Over the past few weeks, social networks have been full of publications by lawyers about massive returns of claims by first instance courts (district courts, specialized interdistrict economic courts, etc.). Since the end of June, the judicial system has actually stopped accepting claims - judging by reviews, approximately 90% of filed claims are returned by the courts for one reason or another, and more than once.
As practice shows, the new approach to “returning claims” has affected all claims in contractual disputes - they are returned by the courts in almost all cases. The situation is similar in cases of rehabilitation and bankruptcy of companies, although the President ordered the introduction of a moratorium only on those bankruptcies of companies that were initiated by unscrupulous creditors. Following the President's order, a Government resolution was issued that further narrowed this initiative - until October 1, only government bodies and quasi-public sector entities were prohibited from filing bankruptcy claims against their debtors. Despite all this, the courts interpret the moratorium on bankruptcy broadly - for example, bankruptcy claims by the debtors themselves are returned, or claims from creditors who are not related to the state and the specified Government resolution.

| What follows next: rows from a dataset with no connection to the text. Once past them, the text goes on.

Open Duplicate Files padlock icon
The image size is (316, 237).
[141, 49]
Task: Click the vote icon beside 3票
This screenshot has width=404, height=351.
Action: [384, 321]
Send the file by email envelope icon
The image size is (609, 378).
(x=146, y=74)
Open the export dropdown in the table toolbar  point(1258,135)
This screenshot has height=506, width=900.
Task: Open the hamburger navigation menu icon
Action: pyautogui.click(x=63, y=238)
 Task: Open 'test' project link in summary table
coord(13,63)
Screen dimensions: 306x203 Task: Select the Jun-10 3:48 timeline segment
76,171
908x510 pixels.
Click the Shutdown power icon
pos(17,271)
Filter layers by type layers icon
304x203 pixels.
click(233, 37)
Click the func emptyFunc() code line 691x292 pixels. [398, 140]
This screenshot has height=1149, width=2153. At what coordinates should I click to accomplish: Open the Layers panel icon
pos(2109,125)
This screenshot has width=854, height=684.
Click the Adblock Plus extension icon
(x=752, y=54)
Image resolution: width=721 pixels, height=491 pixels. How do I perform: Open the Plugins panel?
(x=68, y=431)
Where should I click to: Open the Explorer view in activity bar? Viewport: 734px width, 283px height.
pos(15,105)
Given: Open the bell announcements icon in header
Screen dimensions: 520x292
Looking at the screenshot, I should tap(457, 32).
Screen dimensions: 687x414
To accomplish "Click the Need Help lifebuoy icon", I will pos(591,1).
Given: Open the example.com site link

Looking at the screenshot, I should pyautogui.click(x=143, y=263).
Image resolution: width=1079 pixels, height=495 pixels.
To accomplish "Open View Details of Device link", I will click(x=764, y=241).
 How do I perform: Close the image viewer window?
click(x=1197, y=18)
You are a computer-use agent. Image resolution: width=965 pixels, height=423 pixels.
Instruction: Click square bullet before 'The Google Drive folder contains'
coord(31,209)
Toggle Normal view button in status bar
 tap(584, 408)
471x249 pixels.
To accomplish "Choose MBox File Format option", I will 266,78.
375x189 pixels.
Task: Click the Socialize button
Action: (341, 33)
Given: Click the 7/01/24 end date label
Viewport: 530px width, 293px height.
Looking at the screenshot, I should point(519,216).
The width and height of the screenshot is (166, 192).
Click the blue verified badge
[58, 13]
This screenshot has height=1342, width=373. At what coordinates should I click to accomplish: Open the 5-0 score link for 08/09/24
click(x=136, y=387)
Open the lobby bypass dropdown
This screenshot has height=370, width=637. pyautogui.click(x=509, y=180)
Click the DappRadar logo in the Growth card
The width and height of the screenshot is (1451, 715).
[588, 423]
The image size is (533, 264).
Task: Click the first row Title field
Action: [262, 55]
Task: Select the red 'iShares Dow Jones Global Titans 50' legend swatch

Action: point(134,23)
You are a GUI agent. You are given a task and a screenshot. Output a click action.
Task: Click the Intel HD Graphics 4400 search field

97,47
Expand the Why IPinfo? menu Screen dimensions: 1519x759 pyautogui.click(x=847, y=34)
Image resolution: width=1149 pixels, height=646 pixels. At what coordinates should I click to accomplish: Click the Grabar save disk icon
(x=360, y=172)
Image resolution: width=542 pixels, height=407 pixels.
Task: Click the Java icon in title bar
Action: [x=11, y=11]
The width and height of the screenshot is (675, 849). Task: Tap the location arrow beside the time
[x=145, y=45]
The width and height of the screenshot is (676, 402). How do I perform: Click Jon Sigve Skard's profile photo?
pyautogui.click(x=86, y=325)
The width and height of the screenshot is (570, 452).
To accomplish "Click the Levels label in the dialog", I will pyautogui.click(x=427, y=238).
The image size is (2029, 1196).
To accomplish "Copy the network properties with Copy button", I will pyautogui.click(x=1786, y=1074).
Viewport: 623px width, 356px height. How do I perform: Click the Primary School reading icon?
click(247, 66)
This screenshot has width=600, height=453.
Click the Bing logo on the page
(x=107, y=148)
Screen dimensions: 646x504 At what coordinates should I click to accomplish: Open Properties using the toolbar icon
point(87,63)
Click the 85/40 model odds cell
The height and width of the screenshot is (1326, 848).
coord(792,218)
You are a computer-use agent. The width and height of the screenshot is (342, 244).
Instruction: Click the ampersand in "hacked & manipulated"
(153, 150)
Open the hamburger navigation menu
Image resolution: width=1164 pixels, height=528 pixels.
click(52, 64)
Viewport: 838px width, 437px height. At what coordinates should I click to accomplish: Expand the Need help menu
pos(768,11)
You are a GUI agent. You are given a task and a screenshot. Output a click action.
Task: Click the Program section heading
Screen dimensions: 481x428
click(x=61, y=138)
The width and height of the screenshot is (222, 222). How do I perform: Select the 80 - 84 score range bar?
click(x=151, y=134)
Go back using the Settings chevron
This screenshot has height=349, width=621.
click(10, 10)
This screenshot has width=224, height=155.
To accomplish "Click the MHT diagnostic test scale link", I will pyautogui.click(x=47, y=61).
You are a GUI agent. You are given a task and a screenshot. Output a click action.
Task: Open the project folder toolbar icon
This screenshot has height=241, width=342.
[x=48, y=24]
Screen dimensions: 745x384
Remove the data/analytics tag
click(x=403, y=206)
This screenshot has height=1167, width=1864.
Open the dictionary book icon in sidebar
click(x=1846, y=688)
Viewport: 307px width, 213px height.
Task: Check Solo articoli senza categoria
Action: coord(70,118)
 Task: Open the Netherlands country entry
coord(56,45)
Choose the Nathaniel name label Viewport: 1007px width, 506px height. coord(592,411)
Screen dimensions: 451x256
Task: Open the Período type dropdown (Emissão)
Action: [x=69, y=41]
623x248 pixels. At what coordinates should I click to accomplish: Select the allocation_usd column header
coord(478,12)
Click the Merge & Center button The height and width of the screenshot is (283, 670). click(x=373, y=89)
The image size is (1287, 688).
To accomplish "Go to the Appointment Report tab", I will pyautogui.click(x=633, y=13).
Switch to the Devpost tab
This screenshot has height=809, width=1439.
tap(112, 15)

Moreover, claims for the rehabilitation of companies are also returning, although rehabilitation, on the contrary, is needed like air by the affected business in the current “perfect storm.” Rehabilitation is a procedure introduced by a court decision in which the debtor can settle the claims of creditors under court protection (all claims, enforcement proceedings, accrual of penalties and fines are suspended), restore his solvency and prevent bankruptcy. Currently, in practice, this very useful option is not available to businesses.